> [Stated task A]: Say whether each statement below agrees with the Rainford High School history. Answer yes or no and quote the text's deciding words. (i) The school opened with 127 students. (ii) The school converted to academy status in September 2013. (iii) The house system brought back in 2022 has four houses.

> [Document section]:
● ● ● ●
Rainford High School is a coeducational secondary school and sixth form located in Rainford, Merseyside, England.

Rainford High School opened on August 7, 1940, during World War II, as Rainford Senior Council School, with 127 students, one principal, and three teachers. The school was originally a grammar school.

In 1945 the name was changed to Rainford County Secondary School.

During the 1950s and 1960s, the school begun to grow in size. By this point, the school became a Secondary Modern school, entering its pupils for external examinations, including A-Level examinations.

The school became a comprehensive on September 7, 1971, with the old system of grammar schools and secondary modern schools abolished, where the school would choose to adopt the name 'Rainford High School'.

The school received both Technology College and Beacon School status in either the 1999/2000 academic year or the 2000/2001 academic year, and the name was changed to 'Rainford High Technology College'.

The school was rebuilt as part of the UK government's Building Schools for the Future programme, which fully opened in September 2013.

Previously a community school administered by St Helens Council, in September 2017, Rainford High Technology College converted to academy status, and its name was reverted to Rainford High School. The school is now sponsored by and is the founding partner of the Everyone Matters Schools Trust.

In 2020, the school applied to St Helens Council to allow for a new, modular building to be built. St Helens Council accepted planning permission, and in July 2021, with the use of a crane, a new building was airlifted into the site, adding four new classrooms to the school. This also resulted in the temporary closure of some of the school's buildings. This new space opened in September 2021.

In 2021, the school was inspected for the first time as an academy by Ofsted, and it continues to hold a good award.

Rainford's Houses 
The school used to have 4 houses, called Derby, Muncaster, Holland and Lathom. However, in more recent times these houses have not been used.

In 2022, the school brought back the house system. The house names are Compassion, Integrity, Determination, Endeavour and Resilience. The first house event was the 2022 annual Sports Day in July 2022. In January 2023, the school began to hand out House Badges (to lower school students) and House Lanyards (to staff and sixth form students). There are 5 of these, with different symbols, and colours to match the houses.
● ● ● ●
> [Stated task B]: Return the records from the line containing "The height and" through the line containing "pos(479,570)", both included, reproduced exactly.

Text and item location entries
● ● ● ●
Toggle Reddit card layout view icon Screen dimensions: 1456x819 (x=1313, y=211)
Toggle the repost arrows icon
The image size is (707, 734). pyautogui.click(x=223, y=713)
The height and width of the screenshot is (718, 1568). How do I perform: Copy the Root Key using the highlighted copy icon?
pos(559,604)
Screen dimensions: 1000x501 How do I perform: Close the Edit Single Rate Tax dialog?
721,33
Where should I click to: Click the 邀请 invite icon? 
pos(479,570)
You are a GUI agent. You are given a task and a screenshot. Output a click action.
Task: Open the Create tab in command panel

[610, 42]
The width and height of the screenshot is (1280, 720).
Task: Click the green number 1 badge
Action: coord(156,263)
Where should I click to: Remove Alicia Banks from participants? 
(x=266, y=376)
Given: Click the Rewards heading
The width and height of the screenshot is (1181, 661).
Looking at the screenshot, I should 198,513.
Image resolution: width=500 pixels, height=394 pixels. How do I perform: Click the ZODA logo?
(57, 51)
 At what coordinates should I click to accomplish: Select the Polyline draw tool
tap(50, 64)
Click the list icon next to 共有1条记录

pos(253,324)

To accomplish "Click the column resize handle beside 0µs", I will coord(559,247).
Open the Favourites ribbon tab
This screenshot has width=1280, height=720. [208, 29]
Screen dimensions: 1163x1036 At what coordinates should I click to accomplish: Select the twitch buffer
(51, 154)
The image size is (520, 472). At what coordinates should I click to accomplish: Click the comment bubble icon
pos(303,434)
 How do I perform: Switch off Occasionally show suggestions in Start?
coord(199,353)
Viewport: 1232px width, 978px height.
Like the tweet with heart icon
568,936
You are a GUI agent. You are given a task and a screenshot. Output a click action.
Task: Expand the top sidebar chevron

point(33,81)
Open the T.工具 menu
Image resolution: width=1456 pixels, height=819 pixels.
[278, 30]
● ● ● ●
> [Reply A]:
(i) Yes: "with 127 students, one principal, and three teachers"
(ii) No: "in September 2017, Rainford High Technology College converted to academy status"
(iii) No: "The house names are Compassion, Integrity, Determination, Endeavour and Resilience."

> [Reply B]:
The height and width of the screenshot is (718, 1568). How do I perform: Copy the Root Key using the highlighted copy icon?
pos(559,604)
Screen dimensions: 1000x501 How do I perform: Close the Edit Single Rate Tax dialog?
721,33
Where should I click to: Click the 邀请 invite icon? 
pos(479,570)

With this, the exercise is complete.